Let us know how the 1890’s working out for you!
Burlingtonians often complain that Burlington is an unaffordable place to live and buy a home. If we allow more rental units to be built, the cost of housing will come down, goes the refrain. Possibly. But in my opinion, it is Champlain College and UVM setting the rents and therefore the cost of housing. The two institutions make tax paying homeowners salivate. 341 beds, at the lowest rent of $965 (assume per bed) equates to $3,636,120 gross revenue; 194 St. Paul Street property assessed at $945,200 with property taxes at $25,175.40. That values each bedroom at $2,771.85 and taxed at $73.83. If only I could be a landlord or a tax paying property owner with the same valuation metrics, instead the property owners and the primary/high school public school system subsidize the private and public college institutions. No low income housing requirements either. And keep in mind, every other rental will now use 194 St. Paul Street as it’s comp and get it’s valuation and taxes reduced. Redstone Apts on South Prospect St was able to get its valuation reduced from $14,400,000 in 2010 to the current $10,000,000. Did your valuation go down by 30% in the last 8 years? When I spoke to John Vickery in the Burlington assessors’ office, he told me “it’s complicated.” No, John it’s not complicated. Housing, especially rental housing, should be taxable at the same rates regardless of who the owner is. Now that’s something the teacher’s union should get behind to support the funding of our schools.

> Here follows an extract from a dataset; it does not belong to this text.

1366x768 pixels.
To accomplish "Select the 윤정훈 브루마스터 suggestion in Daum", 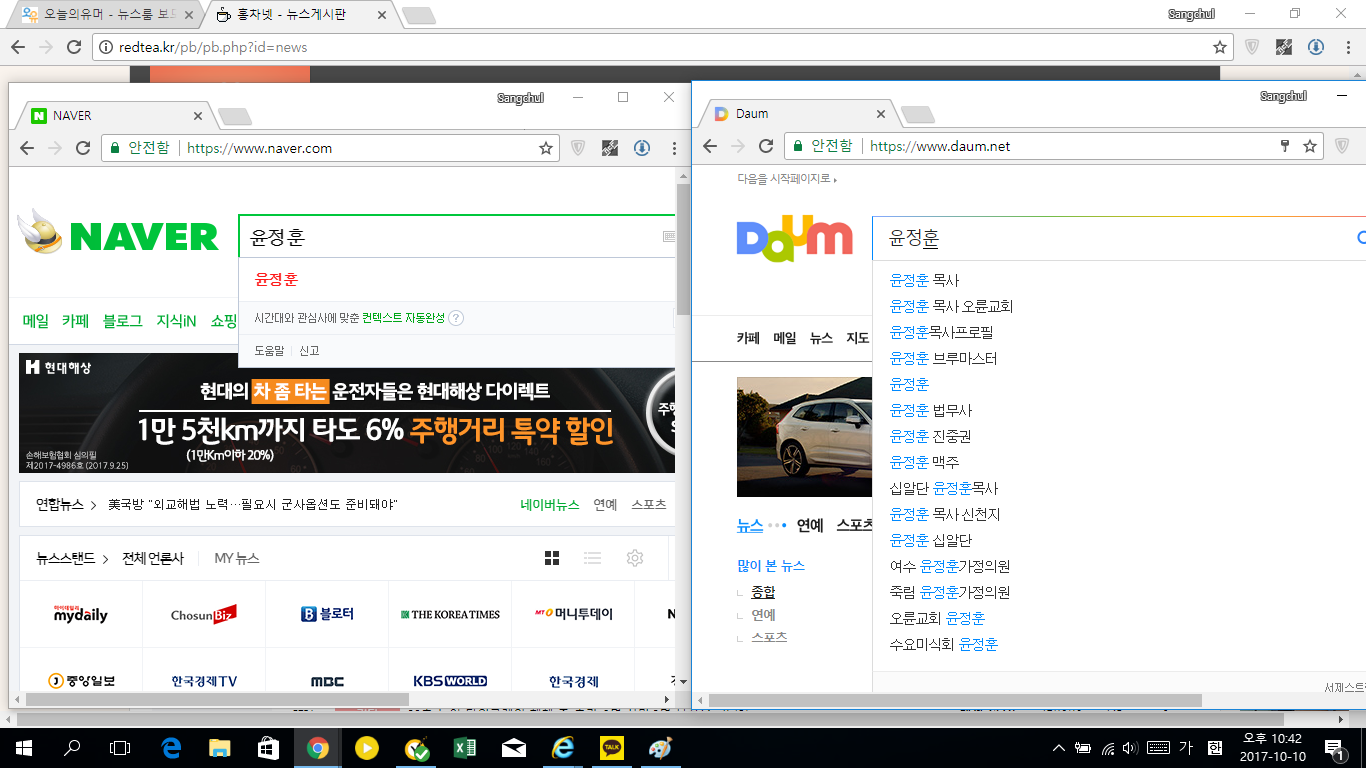I will pyautogui.click(x=943, y=358).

My comment was cut-off, so here is the remainder –
All property, particularly commercial rental property, which is what student housing is, should be taxed the same regardless of who the owner is. Now thats something the teachers union and the Support Our Teachers groups should get behind.
“Students will be given free pizza and red bulls”… ah, so what the mayor and his dem cohorts did to win votes??
@Gloria Flinn
I agree let’s make college even more unaffordable. Keep it up and you won’t have to worry where college kids live. They will be living in another college town.
Time to think about how much money they and their families bring to Burlington.
Tell again where Burlington would be without the colleges.
Gloria makes some very good points. Burlington’s big issue is over 30+% of its grand list is non profit properties so the remaining 70% of property owner’s taxes subsidize UVM Medical Center, UVM, Champlain College to pay for city budget and education. My issue with this new project is the taxes will be mostly frozen at the acquired property value and not go up over time because it is owned by Champlain College unlike a typical for profit entity owning the building. Champlain College and UVM aren’t building these properties out of the goodness of their hearts to help Burlington’s housing crunch, they’re building them so they can increase enrollments. As long as the City continues to allow them to classify their properties as non-exempt the tax burden will continue to fall disproportionately on the citizens of Burlington.